→ Material for the task
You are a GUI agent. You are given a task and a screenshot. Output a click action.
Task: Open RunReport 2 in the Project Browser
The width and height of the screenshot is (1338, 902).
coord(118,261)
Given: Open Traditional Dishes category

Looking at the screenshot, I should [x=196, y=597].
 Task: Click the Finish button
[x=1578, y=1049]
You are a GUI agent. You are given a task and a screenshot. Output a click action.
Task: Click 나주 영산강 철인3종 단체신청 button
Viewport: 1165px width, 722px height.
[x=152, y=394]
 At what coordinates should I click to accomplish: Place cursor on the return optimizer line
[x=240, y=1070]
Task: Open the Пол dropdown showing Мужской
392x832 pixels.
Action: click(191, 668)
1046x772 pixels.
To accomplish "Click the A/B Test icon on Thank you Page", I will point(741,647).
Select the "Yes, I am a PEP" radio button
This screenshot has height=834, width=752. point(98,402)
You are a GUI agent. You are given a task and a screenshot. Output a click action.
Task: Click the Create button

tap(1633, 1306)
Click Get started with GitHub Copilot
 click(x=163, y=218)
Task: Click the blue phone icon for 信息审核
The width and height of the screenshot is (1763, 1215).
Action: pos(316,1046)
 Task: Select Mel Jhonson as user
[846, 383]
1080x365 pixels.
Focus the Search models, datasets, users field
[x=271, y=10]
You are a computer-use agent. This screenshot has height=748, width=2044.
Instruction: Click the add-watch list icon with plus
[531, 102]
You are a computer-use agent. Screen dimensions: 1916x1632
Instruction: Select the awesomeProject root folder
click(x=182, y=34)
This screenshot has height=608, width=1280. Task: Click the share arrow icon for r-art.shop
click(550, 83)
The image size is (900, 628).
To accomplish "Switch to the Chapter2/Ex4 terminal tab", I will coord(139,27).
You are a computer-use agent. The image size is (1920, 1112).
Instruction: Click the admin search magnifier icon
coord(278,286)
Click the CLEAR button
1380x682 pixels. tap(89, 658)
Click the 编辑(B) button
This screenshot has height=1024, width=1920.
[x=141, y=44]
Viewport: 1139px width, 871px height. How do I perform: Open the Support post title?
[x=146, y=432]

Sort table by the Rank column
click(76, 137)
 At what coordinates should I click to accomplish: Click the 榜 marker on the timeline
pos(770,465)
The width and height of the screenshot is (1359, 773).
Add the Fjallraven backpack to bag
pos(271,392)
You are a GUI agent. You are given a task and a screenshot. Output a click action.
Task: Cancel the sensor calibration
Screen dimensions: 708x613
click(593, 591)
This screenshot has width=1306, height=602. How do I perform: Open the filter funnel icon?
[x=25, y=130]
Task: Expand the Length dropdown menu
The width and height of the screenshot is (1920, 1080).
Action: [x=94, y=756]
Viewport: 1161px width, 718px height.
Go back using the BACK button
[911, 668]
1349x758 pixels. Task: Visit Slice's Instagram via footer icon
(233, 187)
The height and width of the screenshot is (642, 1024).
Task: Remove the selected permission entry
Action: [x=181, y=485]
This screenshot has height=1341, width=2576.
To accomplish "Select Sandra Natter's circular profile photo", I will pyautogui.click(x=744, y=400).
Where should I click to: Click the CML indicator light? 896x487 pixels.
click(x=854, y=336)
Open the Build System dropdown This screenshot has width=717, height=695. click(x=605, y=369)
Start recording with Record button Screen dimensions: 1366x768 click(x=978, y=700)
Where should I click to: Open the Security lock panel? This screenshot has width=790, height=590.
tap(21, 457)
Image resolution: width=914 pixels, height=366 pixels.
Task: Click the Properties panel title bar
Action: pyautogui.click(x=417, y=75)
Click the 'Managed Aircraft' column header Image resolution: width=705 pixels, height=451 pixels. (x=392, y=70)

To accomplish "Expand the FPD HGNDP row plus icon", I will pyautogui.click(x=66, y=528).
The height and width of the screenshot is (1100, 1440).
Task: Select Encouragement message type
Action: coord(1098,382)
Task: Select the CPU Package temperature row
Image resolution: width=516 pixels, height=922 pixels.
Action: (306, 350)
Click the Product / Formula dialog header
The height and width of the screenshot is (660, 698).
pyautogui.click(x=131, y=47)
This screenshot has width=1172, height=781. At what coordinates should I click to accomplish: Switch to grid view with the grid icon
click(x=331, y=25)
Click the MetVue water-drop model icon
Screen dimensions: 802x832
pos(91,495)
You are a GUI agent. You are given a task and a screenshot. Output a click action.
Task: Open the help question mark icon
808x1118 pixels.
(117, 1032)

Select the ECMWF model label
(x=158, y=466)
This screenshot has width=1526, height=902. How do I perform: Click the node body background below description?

→ Task to carry out
All of the entries are to be set down again without alteration.

→ Answer section
You are a GUI agent. You are given a task and a screenshot. Output a click action.
Task: Open RunReport 2 in the Project Browser
The width and height of the screenshot is (1338, 902).
coord(118,261)
Given: Open Traditional Dishes category

Looking at the screenshot, I should [x=196, y=597].
 Task: Click the Finish button
[x=1578, y=1049]
You are a GUI agent. You are given a task and a screenshot. Output a click action.
Task: Click 나주 영산강 철인3종 단체신청 button
Viewport: 1165px width, 722px height.
[x=152, y=394]
 At what coordinates should I click to accomplish: Place cursor on the return optimizer line
[x=240, y=1070]
Task: Open the Пол dropdown showing Мужской
392x832 pixels.
Action: click(191, 668)
1046x772 pixels.
To accomplish "Click the A/B Test icon on Thank you Page", I will point(741,647).
Select the "Yes, I am a PEP" radio button
This screenshot has height=834, width=752. point(98,402)
You are a GUI agent. You are given a task and a screenshot. Output a click action.
Task: Click the Create button

tap(1633, 1306)
Click Get started with GitHub Copilot
 click(x=163, y=218)
Task: Click the blue phone icon for 信息审核
The width and height of the screenshot is (1763, 1215).
Action: pos(316,1046)
 Task: Select Mel Jhonson as user
[846, 383]
1080x365 pixels.
Focus the Search models, datasets, users field
[x=271, y=10]
You are a computer-use agent. This screenshot has height=748, width=2044.
Instruction: Click the add-watch list icon with plus
[531, 102]
You are a computer-use agent. Screen dimensions: 1916x1632
Instruction: Select the awesomeProject root folder
click(x=182, y=34)
This screenshot has height=608, width=1280. Task: Click the share arrow icon for r-art.shop
click(550, 83)
The image size is (900, 628).
To accomplish "Switch to the Chapter2/Ex4 terminal tab", I will coord(139,27).
You are a computer-use agent. The image size is (1920, 1112).
Instruction: Click the admin search magnifier icon
coord(278,286)
Click the CLEAR button
1380x682 pixels. tap(89, 658)
Click the 编辑(B) button
This screenshot has height=1024, width=1920.
[x=141, y=44]
Viewport: 1139px width, 871px height. How do I perform: Open the Support post title?
[x=146, y=432]

Sort table by the Rank column
click(76, 137)
 At what coordinates should I click to accomplish: Click the 榜 marker on the timeline
pos(770,465)
The width and height of the screenshot is (1359, 773).
Add the Fjallraven backpack to bag
pos(271,392)
You are a GUI agent. You are given a task and a screenshot. Output a click action.
Task: Cancel the sensor calibration
Screen dimensions: 708x613
click(593, 591)
This screenshot has width=1306, height=602. How do I perform: Open the filter funnel icon?
[x=25, y=130]
Task: Expand the Length dropdown menu
The width and height of the screenshot is (1920, 1080).
Action: [x=94, y=756]
Viewport: 1161px width, 718px height.
Go back using the BACK button
[911, 668]
1349x758 pixels. Task: Visit Slice's Instagram via footer icon
(233, 187)
The height and width of the screenshot is (642, 1024).
Task: Remove the selected permission entry
Action: [x=181, y=485]
This screenshot has height=1341, width=2576.
To accomplish "Select Sandra Natter's circular profile photo", I will pyautogui.click(x=744, y=400).
Where should I click to: Click the CML indicator light? 896x487 pixels.
click(x=854, y=336)
Open the Build System dropdown This screenshot has width=717, height=695. click(x=605, y=369)
Start recording with Record button Screen dimensions: 1366x768 click(x=978, y=700)
Where should I click to: Open the Security lock panel? This screenshot has width=790, height=590.
tap(21, 457)
Image resolution: width=914 pixels, height=366 pixels.
Task: Click the Properties panel title bar
Action: pyautogui.click(x=417, y=75)
Click the 'Managed Aircraft' column header Image resolution: width=705 pixels, height=451 pixels. (x=392, y=70)

To accomplish "Expand the FPD HGNDP row plus icon", I will pyautogui.click(x=66, y=528).
The height and width of the screenshot is (1100, 1440).
Task: Select Encouragement message type
Action: coord(1098,382)
Task: Select the CPU Package temperature row
Image resolution: width=516 pixels, height=922 pixels.
Action: (306, 350)
Click the Product / Formula dialog header
The height and width of the screenshot is (660, 698).
pyautogui.click(x=131, y=47)
This screenshot has width=1172, height=781. At what coordinates should I click to accomplish: Switch to grid view with the grid icon
click(x=331, y=25)
Click the MetVue water-drop model icon
Screen dimensions: 802x832
pos(91,495)
You are a GUI agent. You are given a task and a screenshot. Output a click action.
Task: Open the help question mark icon
808x1118 pixels.
(117, 1032)

Select the ECMWF model label
(x=158, y=466)
This screenshot has width=1526, height=902. How do I perform: Click the node body background below description?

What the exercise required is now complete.